- EXERCISE INSTRUCTIONS -
Scan the records beneath this line for the line holding "Expand the snap mode settings arrow" and the line holding "Given: Sort the table by DAG column arrows", then transcribe exactly those two and all lines between.

[Records drawn from a dataset]
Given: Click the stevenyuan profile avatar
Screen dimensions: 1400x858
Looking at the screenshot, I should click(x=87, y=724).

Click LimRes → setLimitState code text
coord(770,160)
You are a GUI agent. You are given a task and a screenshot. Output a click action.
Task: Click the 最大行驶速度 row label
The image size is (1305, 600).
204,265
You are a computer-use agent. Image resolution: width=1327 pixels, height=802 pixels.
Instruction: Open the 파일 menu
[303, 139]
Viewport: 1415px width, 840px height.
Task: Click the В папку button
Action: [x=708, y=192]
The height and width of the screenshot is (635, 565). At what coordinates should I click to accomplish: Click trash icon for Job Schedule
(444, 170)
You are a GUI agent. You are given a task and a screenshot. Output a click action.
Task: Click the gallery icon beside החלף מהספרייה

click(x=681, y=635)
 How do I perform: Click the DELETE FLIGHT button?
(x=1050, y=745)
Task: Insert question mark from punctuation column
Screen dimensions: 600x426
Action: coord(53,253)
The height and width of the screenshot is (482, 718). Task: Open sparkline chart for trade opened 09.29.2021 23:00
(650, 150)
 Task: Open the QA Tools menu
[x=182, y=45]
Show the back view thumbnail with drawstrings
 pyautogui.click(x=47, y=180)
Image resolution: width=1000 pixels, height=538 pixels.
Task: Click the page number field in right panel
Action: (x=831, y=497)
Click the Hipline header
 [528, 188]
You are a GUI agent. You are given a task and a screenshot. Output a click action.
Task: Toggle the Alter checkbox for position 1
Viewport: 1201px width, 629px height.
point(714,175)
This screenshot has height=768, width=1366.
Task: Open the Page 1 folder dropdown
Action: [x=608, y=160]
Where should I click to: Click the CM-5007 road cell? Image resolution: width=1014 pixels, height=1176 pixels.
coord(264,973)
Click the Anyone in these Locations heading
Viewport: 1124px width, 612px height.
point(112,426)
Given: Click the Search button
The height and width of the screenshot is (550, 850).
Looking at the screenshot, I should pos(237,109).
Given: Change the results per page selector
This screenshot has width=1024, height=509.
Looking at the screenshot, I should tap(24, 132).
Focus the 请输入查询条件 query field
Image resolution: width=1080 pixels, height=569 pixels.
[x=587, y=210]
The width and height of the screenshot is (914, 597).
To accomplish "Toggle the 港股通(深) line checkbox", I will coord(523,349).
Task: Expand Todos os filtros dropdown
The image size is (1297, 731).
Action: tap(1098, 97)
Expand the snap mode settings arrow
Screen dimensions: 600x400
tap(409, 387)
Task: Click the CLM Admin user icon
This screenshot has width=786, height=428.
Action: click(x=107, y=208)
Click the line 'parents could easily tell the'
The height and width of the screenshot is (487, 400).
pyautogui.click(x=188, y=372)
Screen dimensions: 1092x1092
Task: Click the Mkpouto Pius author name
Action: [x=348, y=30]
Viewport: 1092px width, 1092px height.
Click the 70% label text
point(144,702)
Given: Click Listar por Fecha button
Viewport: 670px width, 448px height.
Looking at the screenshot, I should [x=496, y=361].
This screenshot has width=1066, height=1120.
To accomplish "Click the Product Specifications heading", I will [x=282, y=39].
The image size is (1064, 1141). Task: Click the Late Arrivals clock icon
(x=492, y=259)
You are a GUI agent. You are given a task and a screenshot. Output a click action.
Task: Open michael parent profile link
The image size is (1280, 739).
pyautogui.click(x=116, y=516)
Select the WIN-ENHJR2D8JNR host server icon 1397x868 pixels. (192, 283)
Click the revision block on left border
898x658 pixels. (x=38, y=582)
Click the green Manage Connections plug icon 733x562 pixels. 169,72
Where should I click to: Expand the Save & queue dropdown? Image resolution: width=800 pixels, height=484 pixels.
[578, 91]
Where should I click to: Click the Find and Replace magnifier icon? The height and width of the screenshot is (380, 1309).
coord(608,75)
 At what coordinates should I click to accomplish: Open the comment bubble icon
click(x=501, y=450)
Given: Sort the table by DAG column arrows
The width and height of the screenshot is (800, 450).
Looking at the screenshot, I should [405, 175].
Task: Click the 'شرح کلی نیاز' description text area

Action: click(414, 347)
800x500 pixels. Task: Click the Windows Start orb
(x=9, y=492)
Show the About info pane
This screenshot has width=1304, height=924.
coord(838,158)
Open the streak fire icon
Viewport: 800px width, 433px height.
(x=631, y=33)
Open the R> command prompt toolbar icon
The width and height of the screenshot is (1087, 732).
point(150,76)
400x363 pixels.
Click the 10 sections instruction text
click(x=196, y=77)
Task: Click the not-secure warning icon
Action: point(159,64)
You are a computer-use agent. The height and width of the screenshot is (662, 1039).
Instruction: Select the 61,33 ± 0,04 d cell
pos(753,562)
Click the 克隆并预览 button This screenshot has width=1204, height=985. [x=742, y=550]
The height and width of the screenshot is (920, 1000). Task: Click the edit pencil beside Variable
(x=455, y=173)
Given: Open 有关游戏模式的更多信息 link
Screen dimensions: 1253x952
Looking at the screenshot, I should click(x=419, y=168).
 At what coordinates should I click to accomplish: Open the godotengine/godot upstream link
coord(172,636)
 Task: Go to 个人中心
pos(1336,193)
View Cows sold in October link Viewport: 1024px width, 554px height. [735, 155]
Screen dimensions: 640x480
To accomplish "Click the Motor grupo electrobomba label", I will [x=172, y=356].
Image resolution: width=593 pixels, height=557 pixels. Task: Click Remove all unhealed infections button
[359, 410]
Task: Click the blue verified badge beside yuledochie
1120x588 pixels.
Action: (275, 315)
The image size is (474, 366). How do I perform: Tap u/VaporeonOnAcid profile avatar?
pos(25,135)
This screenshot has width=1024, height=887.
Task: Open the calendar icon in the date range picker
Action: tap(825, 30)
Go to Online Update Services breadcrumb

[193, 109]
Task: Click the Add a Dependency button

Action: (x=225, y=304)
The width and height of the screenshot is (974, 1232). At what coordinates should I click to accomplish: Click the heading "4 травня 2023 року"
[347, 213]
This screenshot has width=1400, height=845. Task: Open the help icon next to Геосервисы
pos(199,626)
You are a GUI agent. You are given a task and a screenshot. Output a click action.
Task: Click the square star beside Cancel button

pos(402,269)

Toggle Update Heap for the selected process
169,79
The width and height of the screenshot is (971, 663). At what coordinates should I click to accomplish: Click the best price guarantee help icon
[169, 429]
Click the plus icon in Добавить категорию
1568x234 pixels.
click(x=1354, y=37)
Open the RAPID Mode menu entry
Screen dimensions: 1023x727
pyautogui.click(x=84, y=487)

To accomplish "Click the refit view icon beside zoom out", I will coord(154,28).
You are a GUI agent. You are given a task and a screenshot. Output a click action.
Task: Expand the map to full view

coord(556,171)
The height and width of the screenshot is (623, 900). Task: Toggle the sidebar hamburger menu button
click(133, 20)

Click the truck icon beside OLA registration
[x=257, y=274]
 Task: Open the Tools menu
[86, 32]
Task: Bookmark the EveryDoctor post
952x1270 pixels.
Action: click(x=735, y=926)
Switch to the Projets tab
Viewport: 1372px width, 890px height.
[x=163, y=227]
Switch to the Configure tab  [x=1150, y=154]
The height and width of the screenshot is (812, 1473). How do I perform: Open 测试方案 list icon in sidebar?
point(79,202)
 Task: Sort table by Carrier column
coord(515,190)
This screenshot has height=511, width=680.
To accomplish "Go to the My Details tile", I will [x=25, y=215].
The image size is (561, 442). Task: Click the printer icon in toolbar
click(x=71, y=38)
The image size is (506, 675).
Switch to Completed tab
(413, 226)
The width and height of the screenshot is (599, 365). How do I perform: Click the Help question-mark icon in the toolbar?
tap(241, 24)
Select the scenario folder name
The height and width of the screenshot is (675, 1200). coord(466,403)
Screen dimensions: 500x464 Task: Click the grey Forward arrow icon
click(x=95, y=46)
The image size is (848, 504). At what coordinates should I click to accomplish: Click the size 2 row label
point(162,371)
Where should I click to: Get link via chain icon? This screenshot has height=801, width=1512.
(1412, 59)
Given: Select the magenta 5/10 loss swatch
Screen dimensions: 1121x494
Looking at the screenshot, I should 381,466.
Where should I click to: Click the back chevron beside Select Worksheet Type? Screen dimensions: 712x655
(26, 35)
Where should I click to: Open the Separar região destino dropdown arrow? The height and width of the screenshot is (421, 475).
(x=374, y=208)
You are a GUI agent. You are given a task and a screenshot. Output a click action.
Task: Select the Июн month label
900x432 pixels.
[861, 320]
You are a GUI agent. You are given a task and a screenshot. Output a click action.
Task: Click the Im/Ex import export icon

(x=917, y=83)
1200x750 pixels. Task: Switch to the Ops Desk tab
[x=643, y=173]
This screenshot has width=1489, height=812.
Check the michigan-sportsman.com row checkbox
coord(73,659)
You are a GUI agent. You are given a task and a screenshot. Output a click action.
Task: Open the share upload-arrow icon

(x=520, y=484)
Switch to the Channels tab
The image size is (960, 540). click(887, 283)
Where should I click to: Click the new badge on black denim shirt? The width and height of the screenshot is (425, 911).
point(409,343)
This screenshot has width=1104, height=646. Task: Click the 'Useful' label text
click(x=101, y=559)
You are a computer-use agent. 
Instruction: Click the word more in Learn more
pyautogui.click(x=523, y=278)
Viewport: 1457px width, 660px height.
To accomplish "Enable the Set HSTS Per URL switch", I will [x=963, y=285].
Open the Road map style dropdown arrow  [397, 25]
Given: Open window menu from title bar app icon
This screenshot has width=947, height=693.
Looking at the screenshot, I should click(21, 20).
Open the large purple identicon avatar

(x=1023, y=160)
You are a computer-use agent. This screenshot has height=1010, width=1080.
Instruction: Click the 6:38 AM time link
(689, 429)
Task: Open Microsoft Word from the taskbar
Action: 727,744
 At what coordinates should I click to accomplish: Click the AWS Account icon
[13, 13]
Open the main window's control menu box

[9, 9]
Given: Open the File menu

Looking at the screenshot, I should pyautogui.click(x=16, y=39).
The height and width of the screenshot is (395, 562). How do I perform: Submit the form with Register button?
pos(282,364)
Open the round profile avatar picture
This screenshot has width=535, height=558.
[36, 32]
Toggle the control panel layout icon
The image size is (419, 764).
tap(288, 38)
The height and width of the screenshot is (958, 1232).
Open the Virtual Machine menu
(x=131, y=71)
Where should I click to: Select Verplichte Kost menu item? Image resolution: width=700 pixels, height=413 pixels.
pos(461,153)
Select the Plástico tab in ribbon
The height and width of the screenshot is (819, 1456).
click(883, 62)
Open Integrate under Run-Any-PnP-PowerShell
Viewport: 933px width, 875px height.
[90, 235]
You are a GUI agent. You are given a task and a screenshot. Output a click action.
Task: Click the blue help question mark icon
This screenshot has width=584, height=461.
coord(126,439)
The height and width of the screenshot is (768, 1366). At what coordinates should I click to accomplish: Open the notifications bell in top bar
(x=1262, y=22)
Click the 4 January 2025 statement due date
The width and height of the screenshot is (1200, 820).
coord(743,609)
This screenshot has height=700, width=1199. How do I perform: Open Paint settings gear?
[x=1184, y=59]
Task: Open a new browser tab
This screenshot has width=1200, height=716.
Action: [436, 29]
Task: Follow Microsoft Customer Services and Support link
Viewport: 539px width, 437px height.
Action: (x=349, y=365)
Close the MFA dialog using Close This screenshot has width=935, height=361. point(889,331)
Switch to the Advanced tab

- RESULT OF THIS EXERCISE -
Expand the snap mode settings arrow
Screen dimensions: 600x400
tap(409, 387)
Task: Click the CLM Admin user icon
This screenshot has width=786, height=428.
Action: click(x=107, y=208)
Click the line 'parents could easily tell the'
The height and width of the screenshot is (487, 400).
pyautogui.click(x=188, y=372)
Screen dimensions: 1092x1092
Task: Click the Mkpouto Pius author name
Action: [x=348, y=30]
Viewport: 1092px width, 1092px height.
Click the 70% label text
point(144,702)
Given: Click Listar por Fecha button
Viewport: 670px width, 448px height.
Looking at the screenshot, I should [x=496, y=361].
This screenshot has width=1066, height=1120.
To accomplish "Click the Product Specifications heading", I will [x=282, y=39].
The image size is (1064, 1141). Task: Click the Late Arrivals clock icon
(x=492, y=259)
You are a GUI agent. You are given a task and a screenshot. Output a click action.
Task: Open michael parent profile link
The image size is (1280, 739).
pyautogui.click(x=116, y=516)
Select the WIN-ENHJR2D8JNR host server icon 1397x868 pixels. (192, 283)
Click the revision block on left border
898x658 pixels. (x=38, y=582)
Click the green Manage Connections plug icon 733x562 pixels. 169,72
Where should I click to: Expand the Save & queue dropdown? Image resolution: width=800 pixels, height=484 pixels.
[578, 91]
Where should I click to: Click the Find and Replace magnifier icon? The height and width of the screenshot is (380, 1309).
coord(608,75)
 At what coordinates should I click to accomplish: Open the comment bubble icon
click(x=501, y=450)
Given: Sort the table by DAG column arrows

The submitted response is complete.